◆ SOURCE TEXT ◆
## Begin
The survey will run through three phases: first contact, first and second callback. Each phase has a nonresponse estimation, which has a bearing on costing. Work time is split into call time (i.e. time required to call and conduct the survey) and administrative time (i.e. time required for pre- and post-processing such as amending the database). The expected runtime of one survey is 8 minutes. It is estimated that 20% of records are deprecated. Administrative time for compelted surveys is 2 minutes, for non-responses 3 minutes.


| Sample Unit        | Type     | ResponseRate | Calltime | Admin time | Total | 
|--------------------|----------|--------------|----------|------------|-------|
| **First phase**                                                              |
| 325                | All      | 0.5          | 0        | 0          |       |  
| 163                | Resp     | 1            | 8        | 2          | 1630  |
| 162                | Non-Resp | 0            | 2        | 3          | 810   |
| **Callback - Round 1**                                                       |
| 162                | All      | 0.5          | 0        | 0          |       |
| 81                 | Resp     | 1            | 8        | 2          | 810   |
| 81                 | Non-Resp | 0            | 2        | 3          | 405   |
| **Callback - Round 2**                                                       |
| 81                 | All      | 0.2          | 0        | 0          |       |
| 16                 | Resp     | 1            | 8        | 2          | 160   |
| 65                 | Non-Resp | 0            | 2        | 3          | 325   |
|                    |          |              |          |            | 4140  |

In addition, an **inception workshop** is required for interviewers to explain survey rules and regulations, as well as technical aspects of survey execution. The inception workshop is expected to last 60 minutes. Assuming three interviewers will take part in the inception workshop this is 180 minutes.
## End
◆ TASKS TO COMPLETE ◆
A. Give every column heading in the table of the survey costing text.
B. Sum up the survey costing text in two sentences.
C. Reproduce the survey costing text word for word, everything from "The survey will" down to "non-responses 3 minutes.".

◆ PROVIDED RECORDS ◆
## Begin
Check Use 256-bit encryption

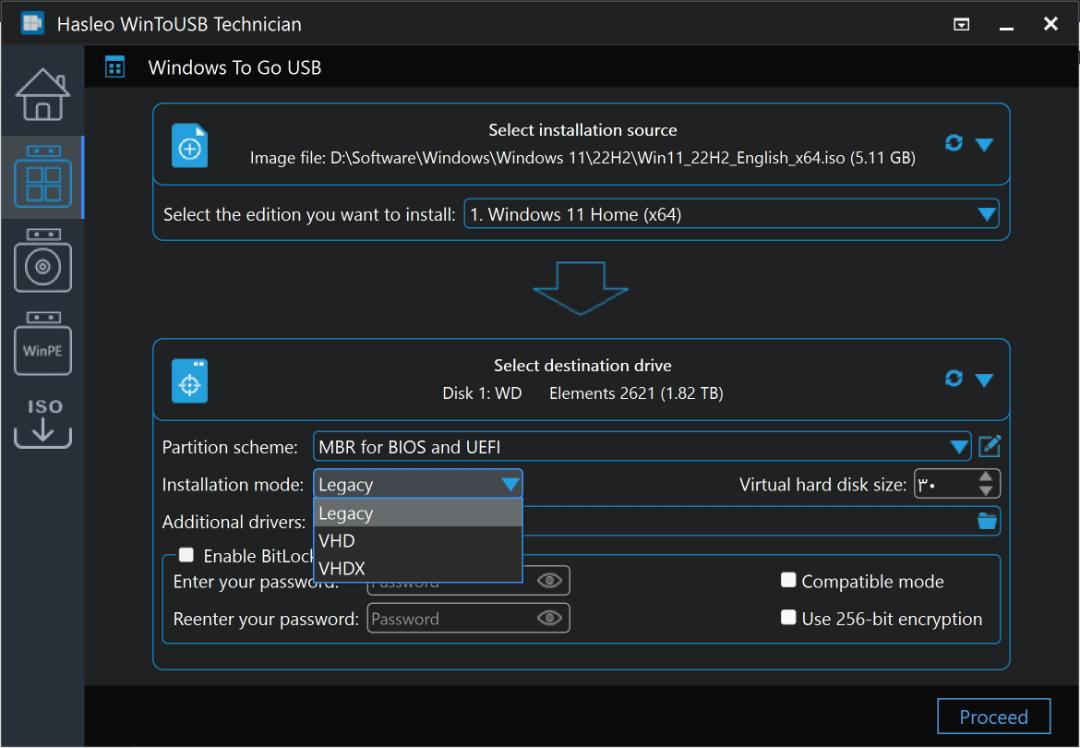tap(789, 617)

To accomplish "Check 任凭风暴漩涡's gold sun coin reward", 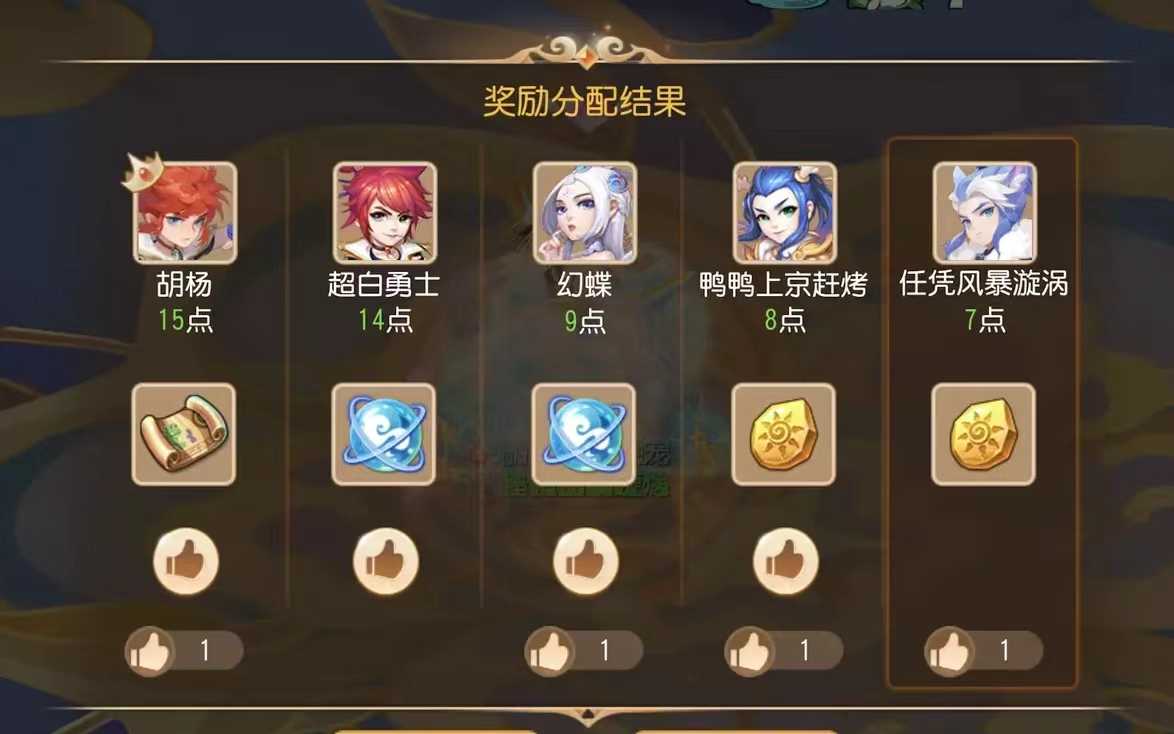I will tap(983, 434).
## End
## Begin
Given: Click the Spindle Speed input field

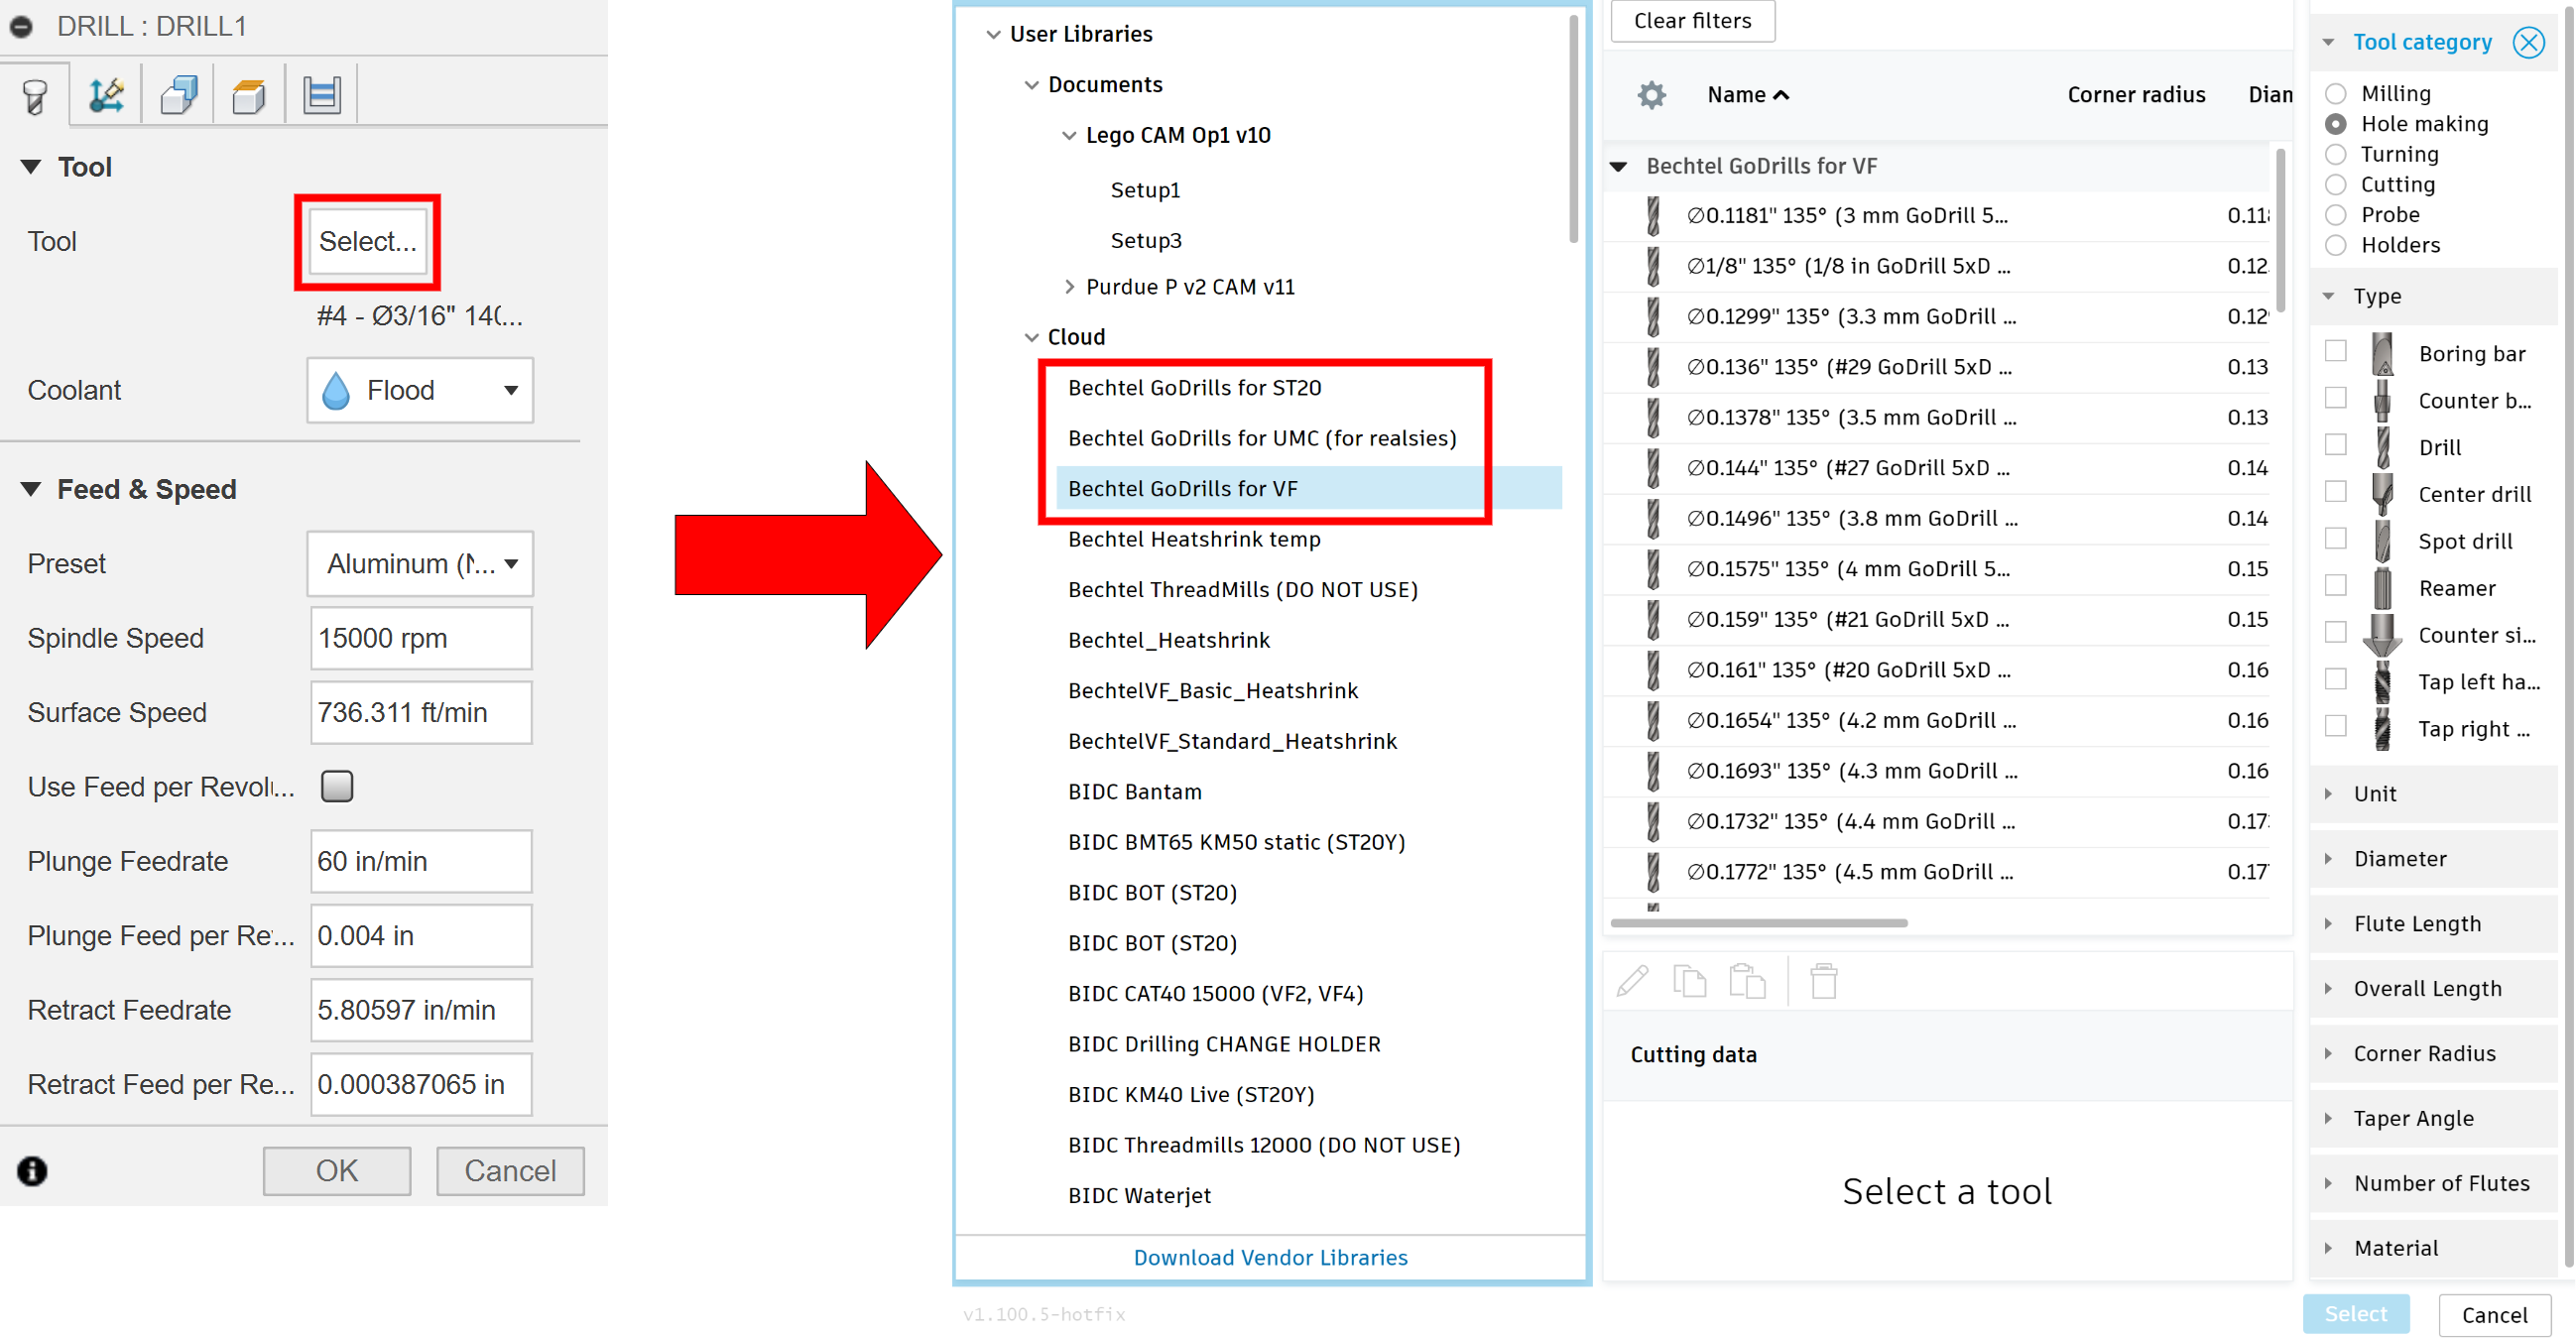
## End
◆ RESPONSES TO THE TASKS ◆
A. Sample Unit, Type, ResponseRate, Calltime, Admin time, Total

B. The survey runs through three phases (first contact, first callback and second callback), each with a nonresponse estimate that bears on costing, and work time is split into call time and administrative time. An inception workshop lasting 60 minutes is also required to explain survey rules and technical aspects to interviewers, which comes to 180 minutes for three interviewers.

C.
The survey will run through three phases: first contact, first and second callback. Each phase has a nonresponse estimation, which has a bearing on costing. Work time is split into call time (i.e. time required to call and conduct the survey) and administrative time (i.e. time required for pre- and post-processing such as amending the database). The expected runtime of one survey is 8 minutes. It is estimated that 20% of records are deprecated. Administrative time for compelted surveys is 2 minutes, for non-responses 3 minutes.